== Aim of the task ==
Copy the lines verbatim, starting with the line that contains "What do you see at coordinates (319, 504)" and ending with the line that contains "hex-ascii: ·······. ·······.", both included.

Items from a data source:
◆ ◆ ◆ ◆ ◆

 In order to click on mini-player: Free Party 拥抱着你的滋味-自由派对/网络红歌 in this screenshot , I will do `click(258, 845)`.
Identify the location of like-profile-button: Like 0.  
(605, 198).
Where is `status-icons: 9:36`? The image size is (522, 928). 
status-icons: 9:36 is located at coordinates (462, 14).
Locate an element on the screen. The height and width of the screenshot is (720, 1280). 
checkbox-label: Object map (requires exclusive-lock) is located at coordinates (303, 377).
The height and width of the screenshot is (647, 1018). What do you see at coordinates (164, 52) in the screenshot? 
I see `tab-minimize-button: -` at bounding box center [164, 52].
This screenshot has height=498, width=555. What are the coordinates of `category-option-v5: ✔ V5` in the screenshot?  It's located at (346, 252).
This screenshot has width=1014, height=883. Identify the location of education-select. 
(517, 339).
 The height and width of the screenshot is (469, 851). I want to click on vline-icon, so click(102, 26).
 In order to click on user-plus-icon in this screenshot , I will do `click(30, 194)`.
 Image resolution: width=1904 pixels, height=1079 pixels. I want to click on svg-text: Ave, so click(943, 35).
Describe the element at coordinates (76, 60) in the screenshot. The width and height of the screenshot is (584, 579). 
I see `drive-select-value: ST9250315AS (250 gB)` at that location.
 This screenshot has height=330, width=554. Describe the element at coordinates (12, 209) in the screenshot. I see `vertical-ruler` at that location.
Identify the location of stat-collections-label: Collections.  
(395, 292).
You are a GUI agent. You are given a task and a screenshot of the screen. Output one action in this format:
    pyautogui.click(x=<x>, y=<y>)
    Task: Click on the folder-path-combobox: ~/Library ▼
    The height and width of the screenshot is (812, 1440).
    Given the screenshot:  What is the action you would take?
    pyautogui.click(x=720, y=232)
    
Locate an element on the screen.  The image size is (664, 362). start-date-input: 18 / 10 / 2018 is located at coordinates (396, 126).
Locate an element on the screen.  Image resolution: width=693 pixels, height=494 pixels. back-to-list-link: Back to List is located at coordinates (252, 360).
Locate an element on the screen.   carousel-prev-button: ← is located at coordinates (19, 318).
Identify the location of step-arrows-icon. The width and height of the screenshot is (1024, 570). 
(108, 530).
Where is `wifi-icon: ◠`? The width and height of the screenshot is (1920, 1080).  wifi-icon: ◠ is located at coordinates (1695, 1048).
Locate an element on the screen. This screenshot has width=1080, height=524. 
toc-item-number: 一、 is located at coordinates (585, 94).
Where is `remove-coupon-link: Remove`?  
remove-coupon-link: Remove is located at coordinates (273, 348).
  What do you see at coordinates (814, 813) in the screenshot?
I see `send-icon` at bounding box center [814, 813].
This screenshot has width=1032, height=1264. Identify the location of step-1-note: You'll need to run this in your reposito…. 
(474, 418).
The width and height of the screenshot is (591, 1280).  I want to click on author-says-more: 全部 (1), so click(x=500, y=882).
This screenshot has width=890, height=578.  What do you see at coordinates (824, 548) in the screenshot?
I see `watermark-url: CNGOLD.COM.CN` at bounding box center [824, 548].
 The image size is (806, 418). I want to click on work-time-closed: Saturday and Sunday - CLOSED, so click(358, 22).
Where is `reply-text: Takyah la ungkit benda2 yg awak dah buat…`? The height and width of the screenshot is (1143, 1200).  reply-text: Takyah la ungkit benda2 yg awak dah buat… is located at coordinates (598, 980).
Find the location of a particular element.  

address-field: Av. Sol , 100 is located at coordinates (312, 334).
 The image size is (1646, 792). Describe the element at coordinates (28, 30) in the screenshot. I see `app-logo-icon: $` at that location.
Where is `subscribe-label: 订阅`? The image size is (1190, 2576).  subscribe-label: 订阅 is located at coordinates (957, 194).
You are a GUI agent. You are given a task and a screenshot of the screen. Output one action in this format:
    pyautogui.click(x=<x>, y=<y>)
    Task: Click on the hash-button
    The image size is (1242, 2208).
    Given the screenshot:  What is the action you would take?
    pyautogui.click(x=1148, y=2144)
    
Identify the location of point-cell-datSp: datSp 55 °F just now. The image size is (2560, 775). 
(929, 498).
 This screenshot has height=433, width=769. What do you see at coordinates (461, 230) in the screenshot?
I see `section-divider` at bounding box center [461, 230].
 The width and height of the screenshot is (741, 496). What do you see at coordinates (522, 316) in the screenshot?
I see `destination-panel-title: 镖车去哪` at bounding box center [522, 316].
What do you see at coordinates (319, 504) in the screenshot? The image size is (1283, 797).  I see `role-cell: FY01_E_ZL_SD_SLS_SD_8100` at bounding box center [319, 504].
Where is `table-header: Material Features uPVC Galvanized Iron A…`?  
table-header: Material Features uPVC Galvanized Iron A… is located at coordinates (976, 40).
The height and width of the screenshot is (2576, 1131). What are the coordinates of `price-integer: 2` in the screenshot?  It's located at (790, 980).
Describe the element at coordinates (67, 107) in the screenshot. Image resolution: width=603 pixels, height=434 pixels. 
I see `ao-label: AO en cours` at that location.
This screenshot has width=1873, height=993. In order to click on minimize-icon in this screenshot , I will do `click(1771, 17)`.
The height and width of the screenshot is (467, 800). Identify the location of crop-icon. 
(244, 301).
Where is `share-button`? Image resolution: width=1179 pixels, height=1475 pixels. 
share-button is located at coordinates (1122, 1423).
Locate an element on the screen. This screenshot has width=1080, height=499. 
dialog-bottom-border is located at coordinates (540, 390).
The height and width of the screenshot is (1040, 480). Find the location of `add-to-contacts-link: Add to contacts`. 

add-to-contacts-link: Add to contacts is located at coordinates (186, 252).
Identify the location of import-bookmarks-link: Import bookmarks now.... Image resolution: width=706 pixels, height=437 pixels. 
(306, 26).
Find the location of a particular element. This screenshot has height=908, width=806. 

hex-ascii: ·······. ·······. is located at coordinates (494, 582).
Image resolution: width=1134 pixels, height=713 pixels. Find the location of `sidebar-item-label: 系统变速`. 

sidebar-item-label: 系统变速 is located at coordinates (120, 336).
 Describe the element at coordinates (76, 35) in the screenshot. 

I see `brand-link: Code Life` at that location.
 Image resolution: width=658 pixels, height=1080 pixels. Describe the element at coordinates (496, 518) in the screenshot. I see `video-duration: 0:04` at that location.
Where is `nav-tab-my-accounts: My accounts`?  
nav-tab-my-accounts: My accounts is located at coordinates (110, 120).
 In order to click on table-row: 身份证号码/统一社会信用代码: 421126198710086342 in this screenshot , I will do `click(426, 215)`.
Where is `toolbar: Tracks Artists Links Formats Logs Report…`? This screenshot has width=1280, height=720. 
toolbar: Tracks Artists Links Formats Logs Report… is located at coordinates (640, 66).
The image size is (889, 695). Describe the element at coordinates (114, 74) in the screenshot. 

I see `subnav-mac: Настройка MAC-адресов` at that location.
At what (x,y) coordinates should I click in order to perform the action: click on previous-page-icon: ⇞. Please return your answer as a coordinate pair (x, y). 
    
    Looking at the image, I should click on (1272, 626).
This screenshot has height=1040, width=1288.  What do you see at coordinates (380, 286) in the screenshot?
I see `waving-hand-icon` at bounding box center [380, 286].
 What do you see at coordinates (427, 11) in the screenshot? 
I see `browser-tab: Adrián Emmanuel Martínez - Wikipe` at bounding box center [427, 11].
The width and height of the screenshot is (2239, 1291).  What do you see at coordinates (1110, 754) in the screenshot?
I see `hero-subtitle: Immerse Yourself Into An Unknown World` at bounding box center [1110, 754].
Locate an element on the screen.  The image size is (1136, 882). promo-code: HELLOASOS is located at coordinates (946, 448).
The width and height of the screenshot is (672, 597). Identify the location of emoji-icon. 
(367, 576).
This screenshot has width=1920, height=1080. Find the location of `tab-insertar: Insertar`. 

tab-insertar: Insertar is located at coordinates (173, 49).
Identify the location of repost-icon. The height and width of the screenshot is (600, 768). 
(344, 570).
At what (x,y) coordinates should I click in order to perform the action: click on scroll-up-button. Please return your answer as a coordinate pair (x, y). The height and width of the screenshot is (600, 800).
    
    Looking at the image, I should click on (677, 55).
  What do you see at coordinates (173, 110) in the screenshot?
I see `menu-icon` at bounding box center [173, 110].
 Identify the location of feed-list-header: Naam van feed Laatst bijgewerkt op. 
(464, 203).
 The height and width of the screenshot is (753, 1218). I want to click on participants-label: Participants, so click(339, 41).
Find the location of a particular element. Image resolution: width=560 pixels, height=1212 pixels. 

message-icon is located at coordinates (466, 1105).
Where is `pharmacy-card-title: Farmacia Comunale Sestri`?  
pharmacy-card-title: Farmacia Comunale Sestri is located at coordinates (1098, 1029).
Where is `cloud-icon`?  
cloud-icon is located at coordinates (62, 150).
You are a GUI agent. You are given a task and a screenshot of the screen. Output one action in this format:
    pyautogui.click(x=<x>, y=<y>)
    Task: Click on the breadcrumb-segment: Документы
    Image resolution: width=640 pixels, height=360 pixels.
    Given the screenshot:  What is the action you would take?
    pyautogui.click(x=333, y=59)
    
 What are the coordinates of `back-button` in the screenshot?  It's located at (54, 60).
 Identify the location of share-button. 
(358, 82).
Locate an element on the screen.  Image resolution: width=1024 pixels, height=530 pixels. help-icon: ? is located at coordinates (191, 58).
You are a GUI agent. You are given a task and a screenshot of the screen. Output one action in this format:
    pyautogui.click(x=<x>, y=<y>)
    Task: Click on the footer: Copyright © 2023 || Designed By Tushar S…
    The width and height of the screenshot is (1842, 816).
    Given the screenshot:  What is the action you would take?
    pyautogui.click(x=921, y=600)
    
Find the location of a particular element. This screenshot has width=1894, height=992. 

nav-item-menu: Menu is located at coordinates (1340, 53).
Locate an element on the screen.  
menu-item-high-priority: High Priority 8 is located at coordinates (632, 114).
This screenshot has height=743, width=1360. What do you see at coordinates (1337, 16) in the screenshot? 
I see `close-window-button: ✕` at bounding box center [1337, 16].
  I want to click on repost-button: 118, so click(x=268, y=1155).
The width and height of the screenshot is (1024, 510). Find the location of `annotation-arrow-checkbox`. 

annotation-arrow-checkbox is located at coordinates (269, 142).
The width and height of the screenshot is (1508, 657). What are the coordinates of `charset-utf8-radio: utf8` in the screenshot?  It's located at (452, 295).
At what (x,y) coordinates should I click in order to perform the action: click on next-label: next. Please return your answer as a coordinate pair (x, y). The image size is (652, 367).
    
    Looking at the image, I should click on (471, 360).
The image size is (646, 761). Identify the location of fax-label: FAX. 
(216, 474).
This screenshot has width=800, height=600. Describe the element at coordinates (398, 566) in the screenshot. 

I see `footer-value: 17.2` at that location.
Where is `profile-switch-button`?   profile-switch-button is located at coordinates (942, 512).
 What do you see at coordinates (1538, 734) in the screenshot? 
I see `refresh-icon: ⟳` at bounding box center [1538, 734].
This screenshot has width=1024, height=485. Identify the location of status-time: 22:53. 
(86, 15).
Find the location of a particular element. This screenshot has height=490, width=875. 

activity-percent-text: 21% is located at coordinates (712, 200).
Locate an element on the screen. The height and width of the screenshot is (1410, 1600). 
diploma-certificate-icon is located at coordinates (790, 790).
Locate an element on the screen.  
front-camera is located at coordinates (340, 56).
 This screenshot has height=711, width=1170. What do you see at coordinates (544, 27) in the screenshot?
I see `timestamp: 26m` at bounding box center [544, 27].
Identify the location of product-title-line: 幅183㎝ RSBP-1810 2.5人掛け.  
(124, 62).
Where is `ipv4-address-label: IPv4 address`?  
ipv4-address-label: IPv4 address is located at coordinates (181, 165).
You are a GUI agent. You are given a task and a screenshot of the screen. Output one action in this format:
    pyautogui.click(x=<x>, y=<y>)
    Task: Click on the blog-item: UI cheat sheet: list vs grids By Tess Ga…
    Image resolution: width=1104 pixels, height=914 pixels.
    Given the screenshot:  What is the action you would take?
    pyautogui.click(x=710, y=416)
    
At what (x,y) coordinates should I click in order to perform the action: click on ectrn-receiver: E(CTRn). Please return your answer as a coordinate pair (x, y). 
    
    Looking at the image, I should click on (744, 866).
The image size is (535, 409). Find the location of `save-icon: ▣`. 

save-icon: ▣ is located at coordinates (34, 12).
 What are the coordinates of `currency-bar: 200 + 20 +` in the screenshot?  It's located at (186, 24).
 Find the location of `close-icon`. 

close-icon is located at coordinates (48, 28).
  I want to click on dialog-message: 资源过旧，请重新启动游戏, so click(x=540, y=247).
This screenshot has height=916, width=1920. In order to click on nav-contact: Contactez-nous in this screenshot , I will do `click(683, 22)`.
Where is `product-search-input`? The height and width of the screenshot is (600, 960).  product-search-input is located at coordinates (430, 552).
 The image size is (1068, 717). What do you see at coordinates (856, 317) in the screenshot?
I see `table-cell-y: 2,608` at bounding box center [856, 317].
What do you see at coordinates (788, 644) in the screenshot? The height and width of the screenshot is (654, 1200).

◆ ◆ ◆ ◆ ◆

== Reply ==
What do you see at coordinates (319, 504) in the screenshot? The image size is (1283, 797).  I see `role-cell: FY01_E_ZL_SD_SLS_SD_8100` at bounding box center [319, 504].
Where is `table-header: Material Features uPVC Galvanized Iron A…`?  
table-header: Material Features uPVC Galvanized Iron A… is located at coordinates (976, 40).
The height and width of the screenshot is (2576, 1131). What are the coordinates of `price-integer: 2` in the screenshot?  It's located at (790, 980).
Describe the element at coordinates (67, 107) in the screenshot. Image resolution: width=603 pixels, height=434 pixels. 
I see `ao-label: AO en cours` at that location.
This screenshot has width=1873, height=993. In order to click on minimize-icon in this screenshot , I will do `click(1771, 17)`.
The height and width of the screenshot is (467, 800). Identify the location of crop-icon. 
(244, 301).
Where is `share-button`? Image resolution: width=1179 pixels, height=1475 pixels. 
share-button is located at coordinates (1122, 1423).
Locate an element on the screen. This screenshot has width=1080, height=499. 
dialog-bottom-border is located at coordinates (540, 390).
The height and width of the screenshot is (1040, 480). Find the location of `add-to-contacts-link: Add to contacts`. 

add-to-contacts-link: Add to contacts is located at coordinates (186, 252).
Identify the location of import-bookmarks-link: Import bookmarks now.... Image resolution: width=706 pixels, height=437 pixels. 
(306, 26).
Find the location of a particular element. This screenshot has height=908, width=806. 

hex-ascii: ·······. ·······. is located at coordinates (494, 582).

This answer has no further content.